The symbolic value of happiness in products

PhD project
January 2013 – December 2015
The study of happiness is one of the pillars of positive psychology and it is characterized by a sense of satisfaction of life, together with the experience of positive affect states over negative ones. In order to reach happiness, intentional behaviour (e.g. activities) can have a very determining role – accounting for 40 per cent of the attainment of subjective well-being – which implies the importance of motivation in reaching happiness. Product design can have a part in creating motivation through the ability that products have to be vessels of significance. Objects can symbolize our goals, aspirations, they can remind us and motivate us to pursue them, and they can represent the achievements we already accomplished – again motivating us to do even more. Despite the fact that the literature on happiness claims that material possessions account for a very small part of its attainment, we argue that through their ability to hold symbolic value, products are able to contribute to subjective well-being, by influencing the users’ disposition and motivation – making them want to be better, to do more things, to challenge themselves, ultimately stimulating their own flourishing.We begin by exploring the symbolic value in products through a phenomenological study, with the goal of obtaining first-person descriptions of individual experiences with household objects, and the interpretations of how these relate or reflect on disposition, motivation, and drive.
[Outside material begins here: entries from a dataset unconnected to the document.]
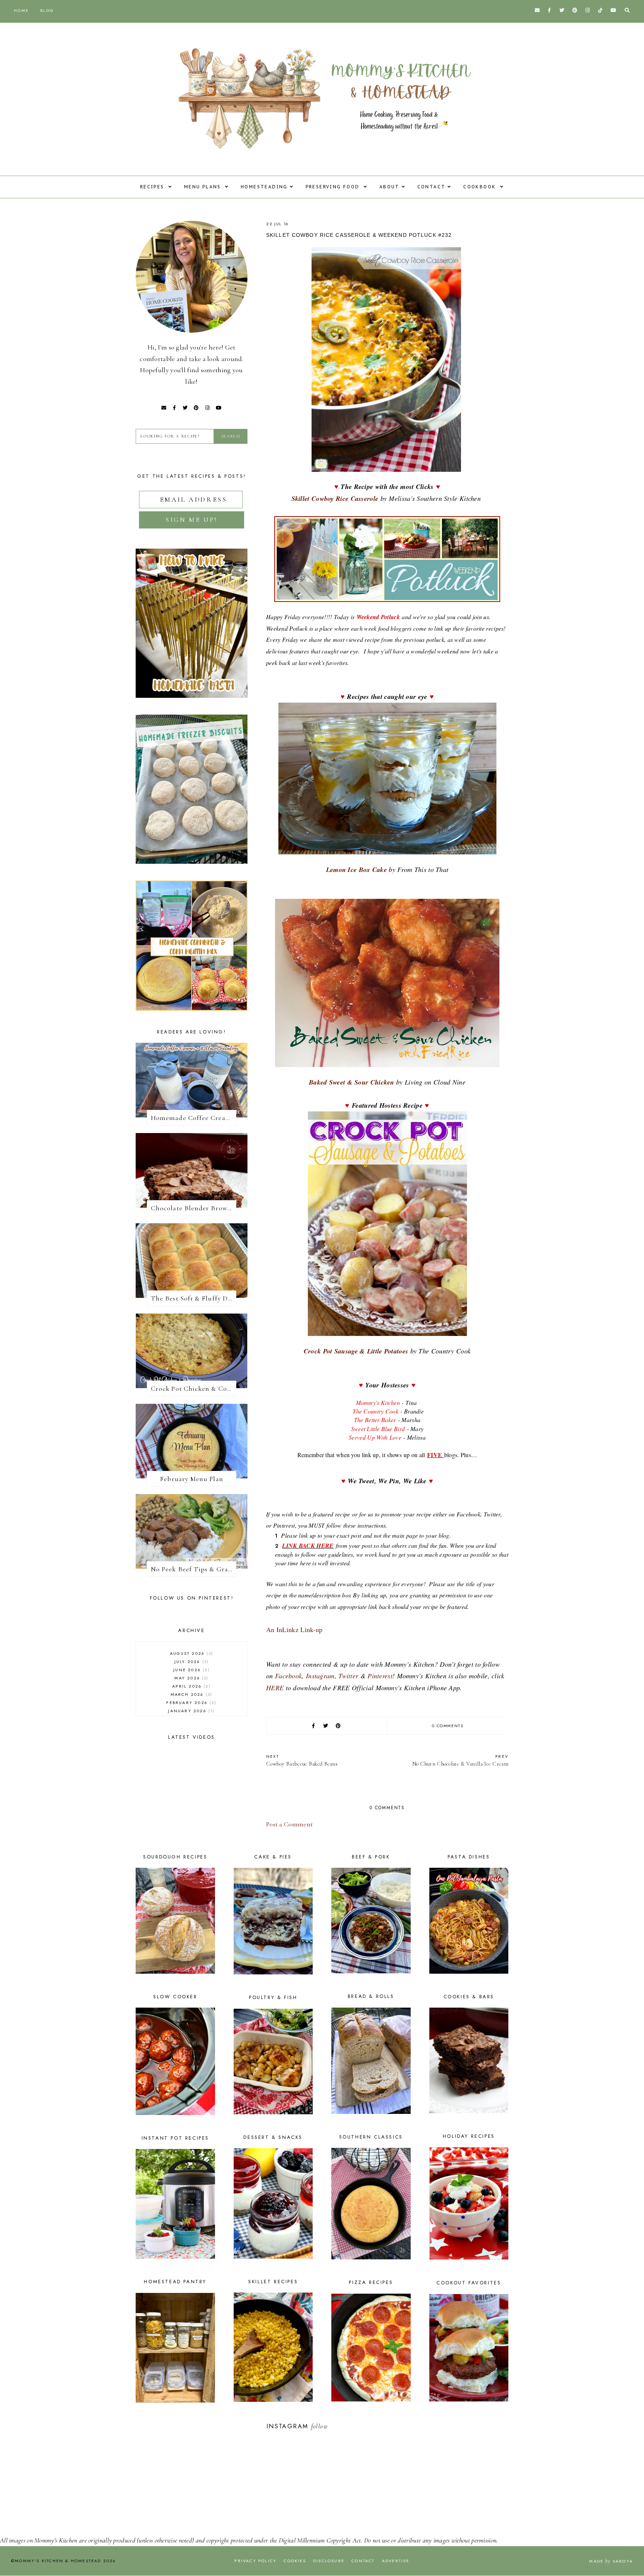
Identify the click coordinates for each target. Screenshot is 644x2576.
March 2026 (191, 1694)
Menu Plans (203, 186)
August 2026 (190, 1653)
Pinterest (379, 1675)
Along with input from experts in the fields of design and psychology, the knowledge gathered in the exploratory phase is then applied in the development of strategies for designers – to create tangible products capable of inducing or stimulating positive dispositions, which will contribute to subjective well-being. Following the development of the tools for designers, product iterations are developed, and later working prototypes, to be tested in a user group. This will result in the assessment of the extent to which it is possible to (intentionally) design meaning in products, so that they are capable of influencing user’s motivation (their will to change, be better, do more, challenge themselves, etc.).